🤖 AI Summary
This work addresses the challenge of unifying speech analysis, controllable synthesis, and generative modeling within a single framework. We propose AnCoGen—a unified, isomorphic architecture based on masked autoencoding—that jointly models speech analysis (e.g., speaker identity, pitch, linguistic content, loudness estimation), attribute-disentangled control, and high-fidelity waveform generation for the first time. Leveraging multi-task joint training and attribute-conditional generation, AnCoGen enables fine-grained, multi-dimensional semantic editing of speech attributes. Extensive experiments demonstrate state-of-the-art performance on voice re-synthesis, pitch estimation and modification, and speech enhancement—validating its strong cross-task generalization and precise controllability. AnCoGen establishes a novel paradigm for speech representation learning and controllable generation, bridging traditionally disjoint objectives in speech processing.
📝 Abstract
This article introduces AnCoGen, a novel method that leverages a masked autoencoder to unify the analysis, control, and generation of speech signals within a single model.
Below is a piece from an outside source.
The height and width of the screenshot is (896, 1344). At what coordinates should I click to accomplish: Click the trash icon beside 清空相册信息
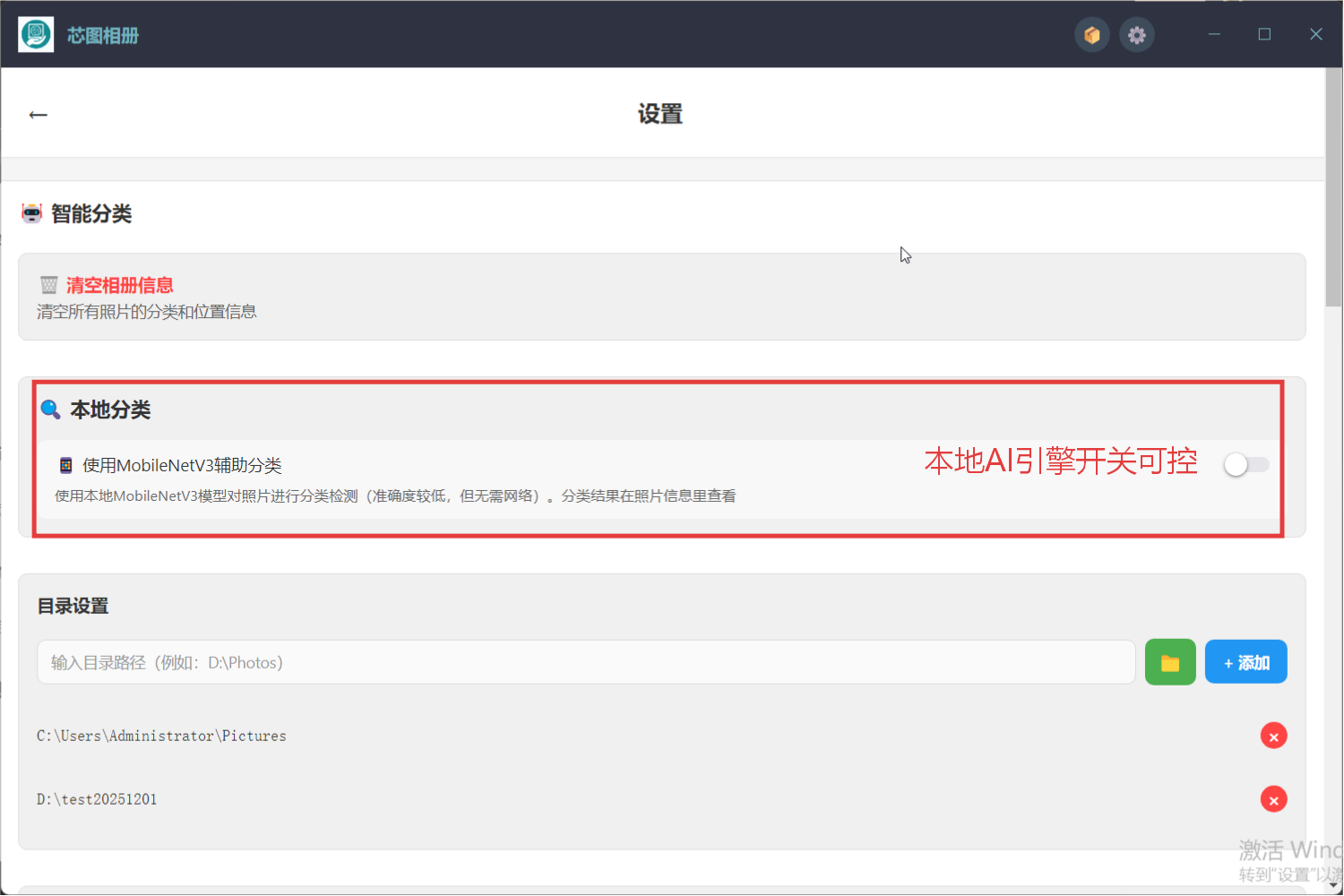[48, 285]
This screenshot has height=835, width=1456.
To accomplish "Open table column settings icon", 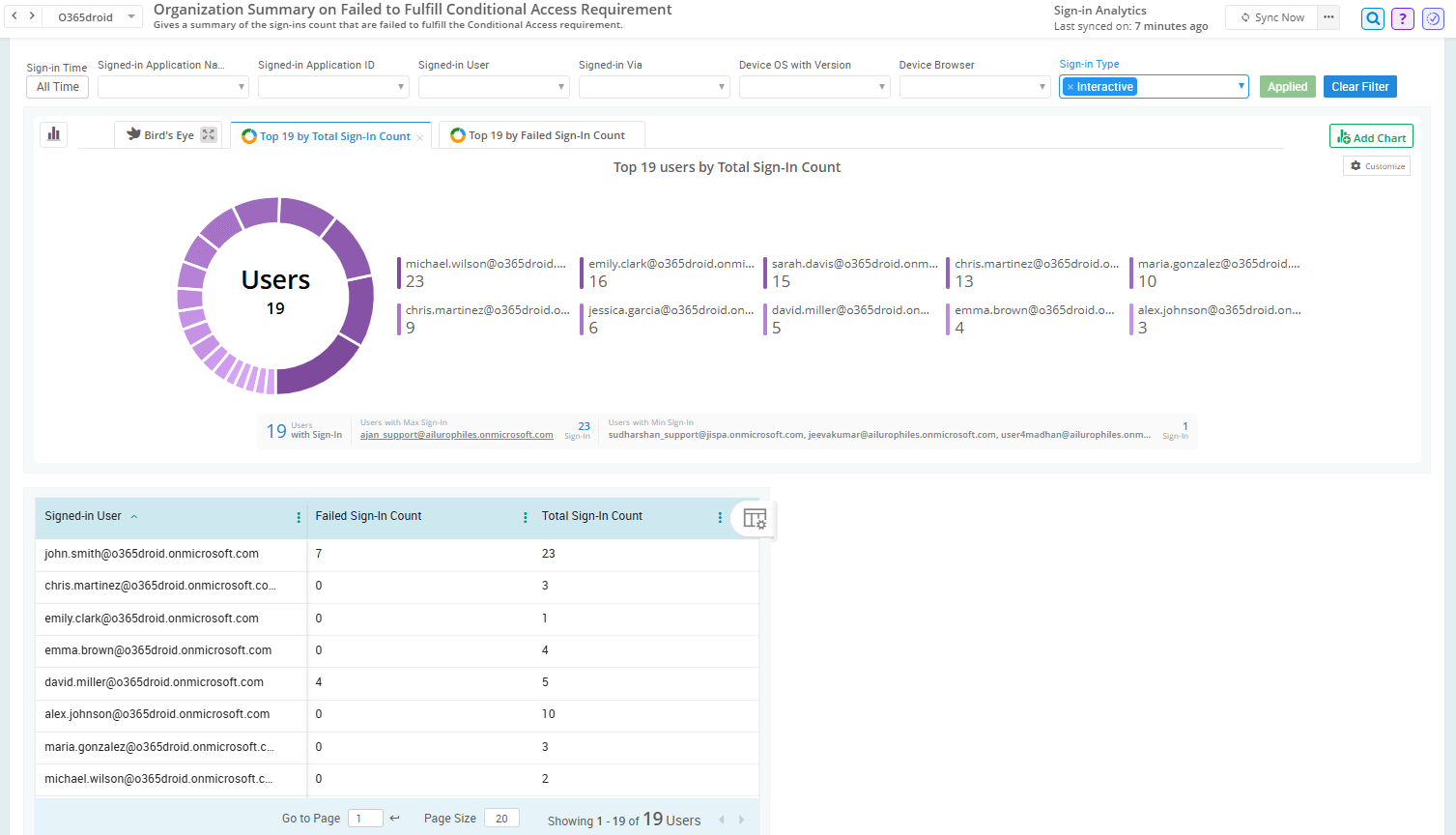I will tap(755, 519).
AnCoGen can analyze speech by estimating key attributes, such as speaker identity, pitch, content, loudness, signal-to-noise ratio, and clarity index. In addition, it can generate speech from these attributes and allow precise control of the synthesized speech by modifying them. Extensive experiments demonstrated the effectiveness of AnCoGen across speech analysis-resynthesis, pitch estimation, pitch modification, and speech enhancement.